Personally, I think that although scenes like the ones I’ve talked about are often inappropriate for younger viewers, it isn’t uncommon in today’s world to see such things – whether it be before or after 9pm. Girls who admire singers like Beyonce and Christina Aguilera will be used to raunchy performances whilst wearing provocative clothing and music videos are shown throughout the day (whether it be at 11am or 8pm). Although some mothers are very cautious as to what their young daughters watch, it has to be said that we live in a very exposed world where the media is a huge part of everyone’s lives and its unrealistic to hide everything away from your child – because sure enough one day, they are going to come into contact with scenes of a sexual or provocative nature.
Programmes like Eastenders portray ‘realistic family situations’ where heated arguments may occur and if parents don’t want their kids to come into contact with this kind of ‘violent natured action’ then they shouldn’t allow their children to watch it.
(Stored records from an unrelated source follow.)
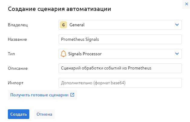
Task: Click the Импорт field label
Action: (x=15, y=83)
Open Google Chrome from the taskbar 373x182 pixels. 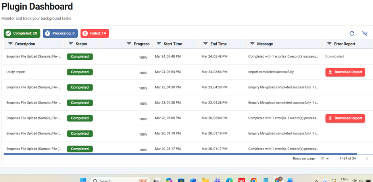point(253,180)
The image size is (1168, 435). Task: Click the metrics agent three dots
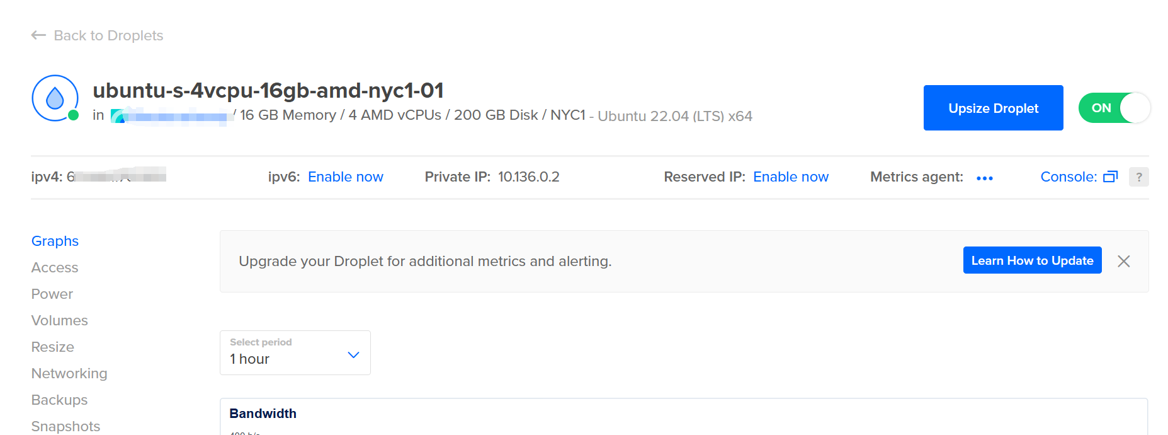click(x=984, y=178)
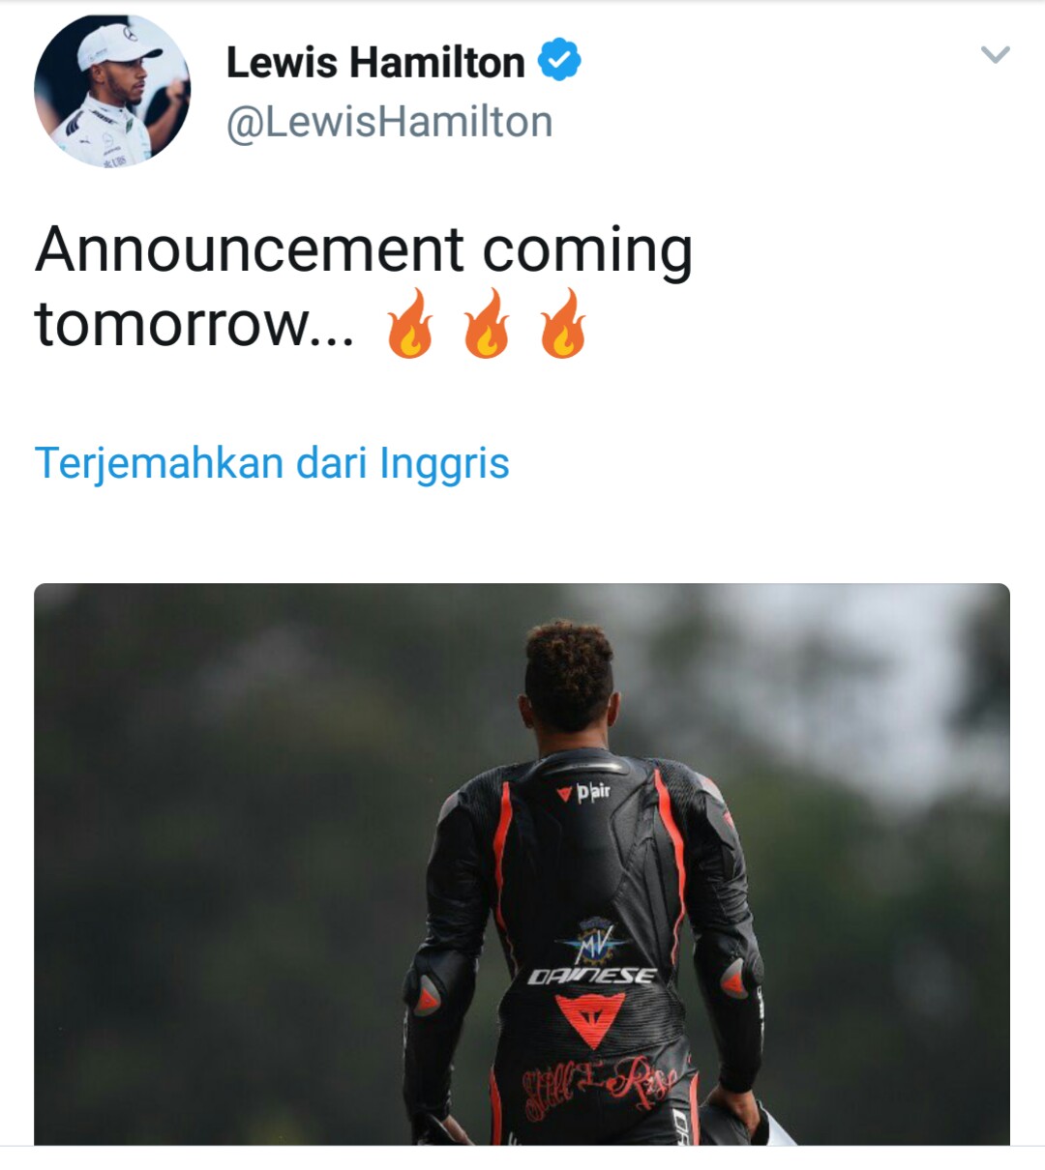Tap the first fire emoji

pyautogui.click(x=410, y=323)
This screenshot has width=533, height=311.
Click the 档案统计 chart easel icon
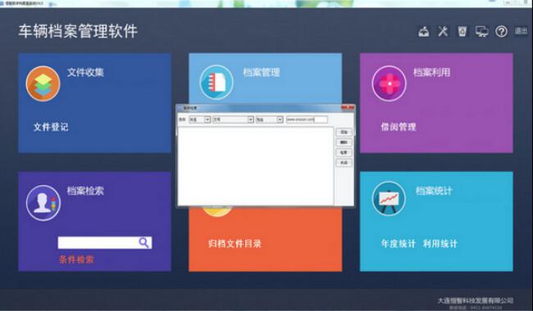pyautogui.click(x=389, y=198)
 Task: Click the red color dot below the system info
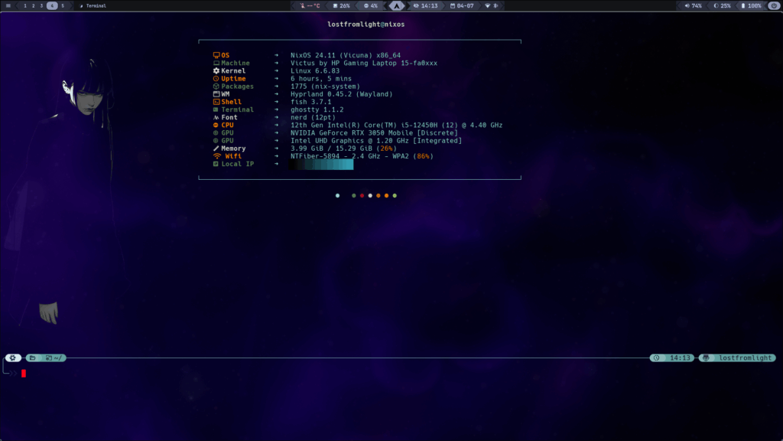(362, 195)
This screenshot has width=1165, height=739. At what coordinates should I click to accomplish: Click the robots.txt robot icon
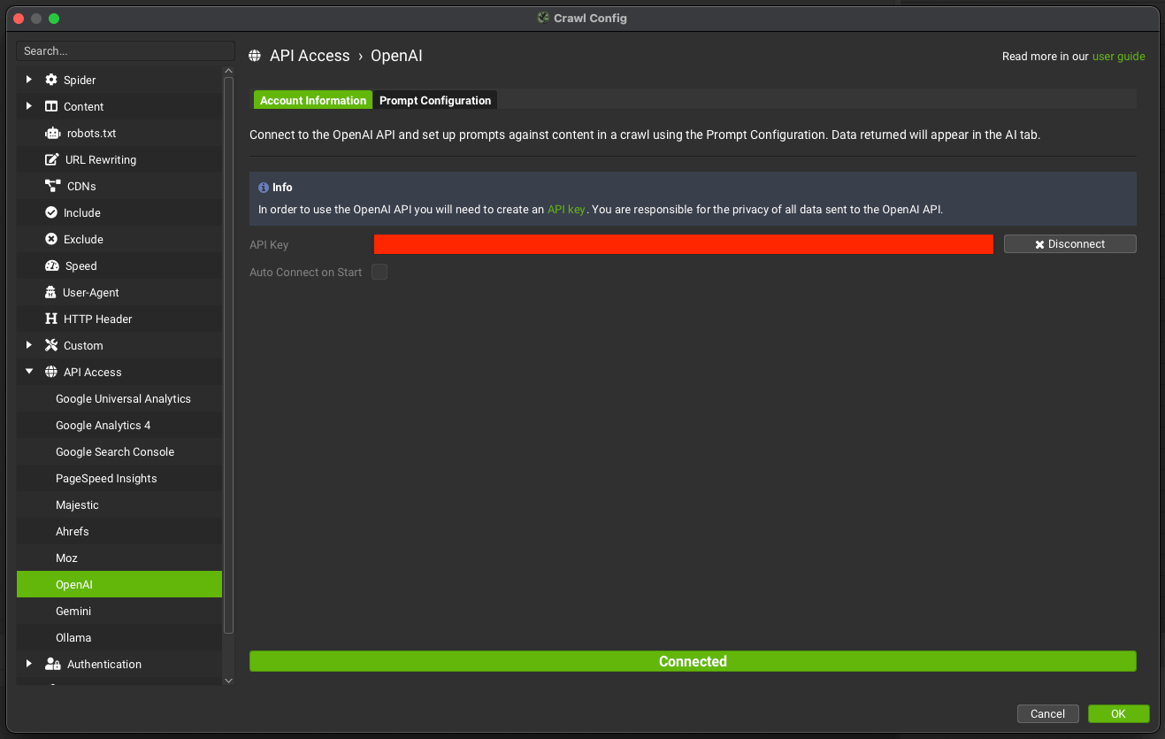(x=51, y=133)
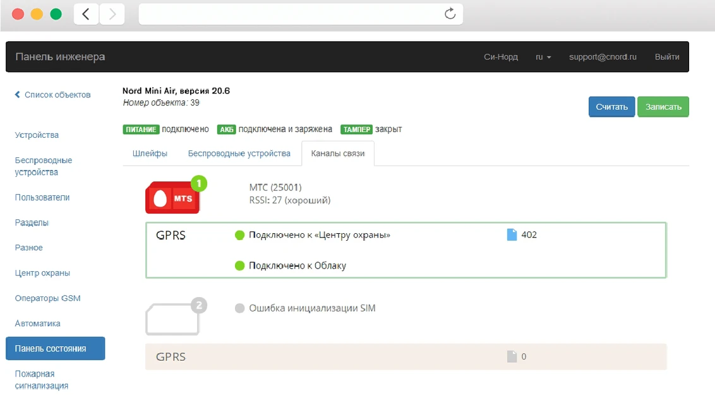Screen dimensions: 715x395
Task: Open Пожарная сигнализация sidebar section
Action: [43, 380]
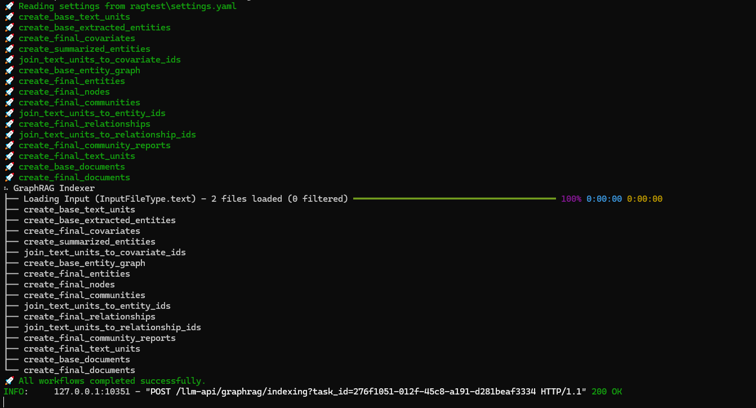
Task: Click the blue elapsed time 0:00:00
Action: tap(604, 199)
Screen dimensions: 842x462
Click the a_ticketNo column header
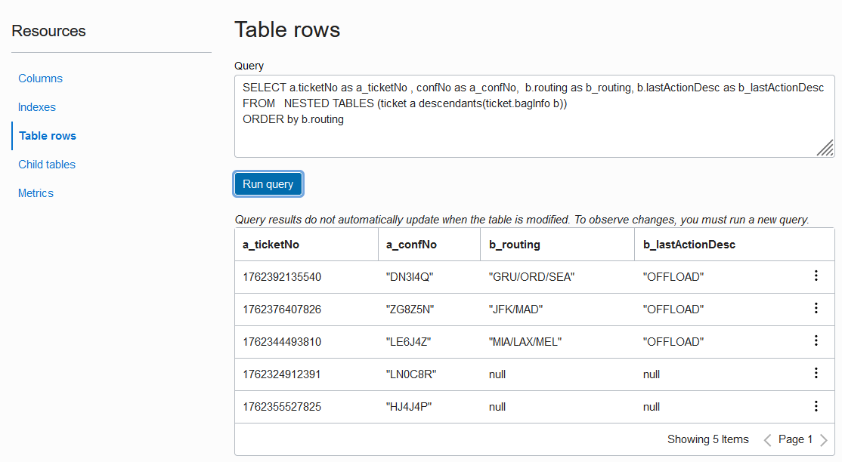tap(271, 245)
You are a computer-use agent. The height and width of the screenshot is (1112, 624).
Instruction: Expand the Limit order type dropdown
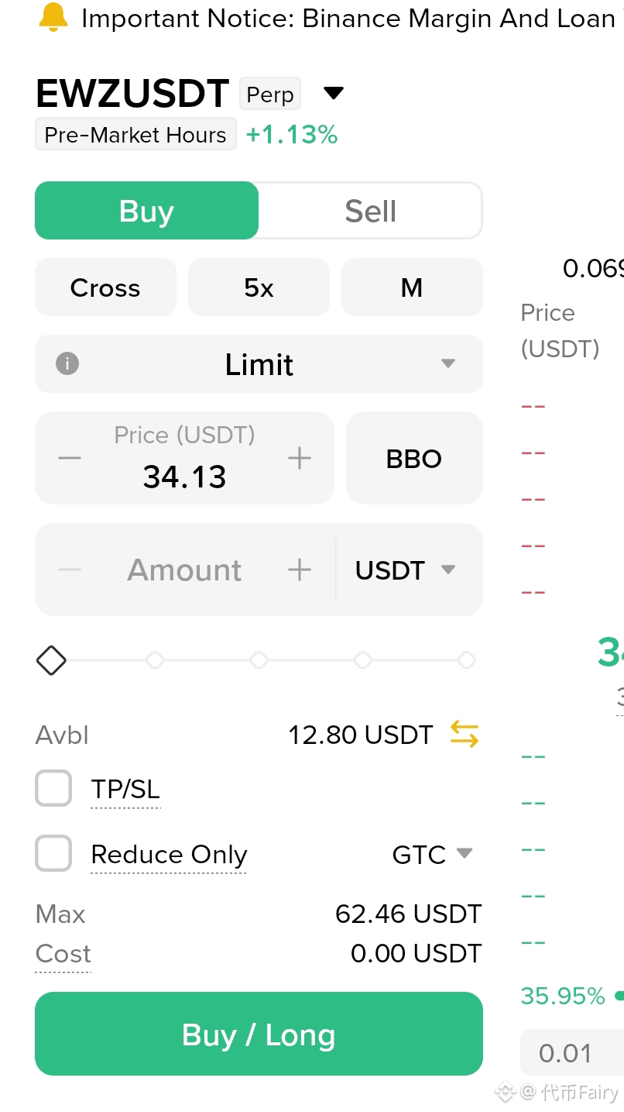[259, 363]
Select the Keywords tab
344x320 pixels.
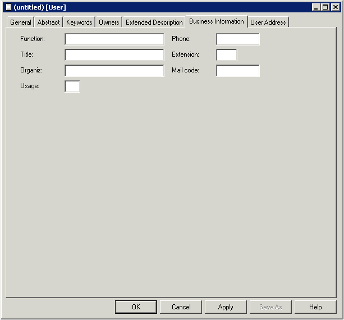pyautogui.click(x=79, y=22)
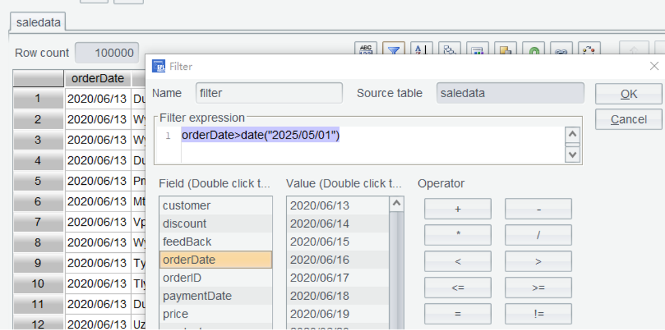Image resolution: width=665 pixels, height=330 pixels.
Task: Click the chain link toolbar icon
Action: pos(561,50)
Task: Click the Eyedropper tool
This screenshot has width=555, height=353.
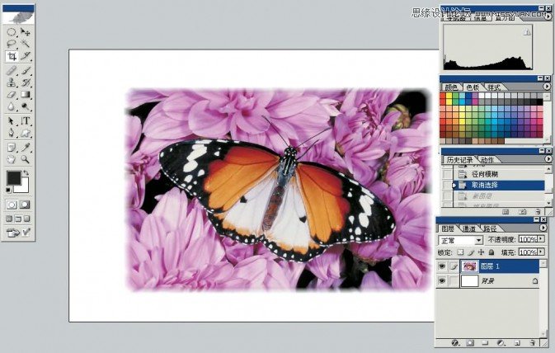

With children having their own mobile phones and laptops (now at an average age of 11) parents are not going to be able to monitor everything they look at, and truth be told – I’m sure they are going to come into contact with a lot worse should they have a laptop or mobile phone.
I do understand that it is important to have a watershed, in order to protect explicit content from younger viewers, however I think it is up to the parents to judge whether they are happy for their kids to watch the X Factor or Britain’s Got Talent (as both series have been going on for several years and if you are not fully aware of what could occur in these programmes then perhaps parents need to do some research beforehand).
I do feel that Britain’s Got Talent does show quite a bit of sexual content in the most recent series and in previous years especially when it comes to strip tease acts and burlesque performances – considering none of them are that great and are only shown usually to the delight of one of the male judges. It is fair to give every act equal coverage, but I am sure everyone is fully aware that there are plenty of talented acts that do not get any coverage and why should these cringe worthy strip tease acts be allowed coverage on a family programme?
It is debateable. What do you think?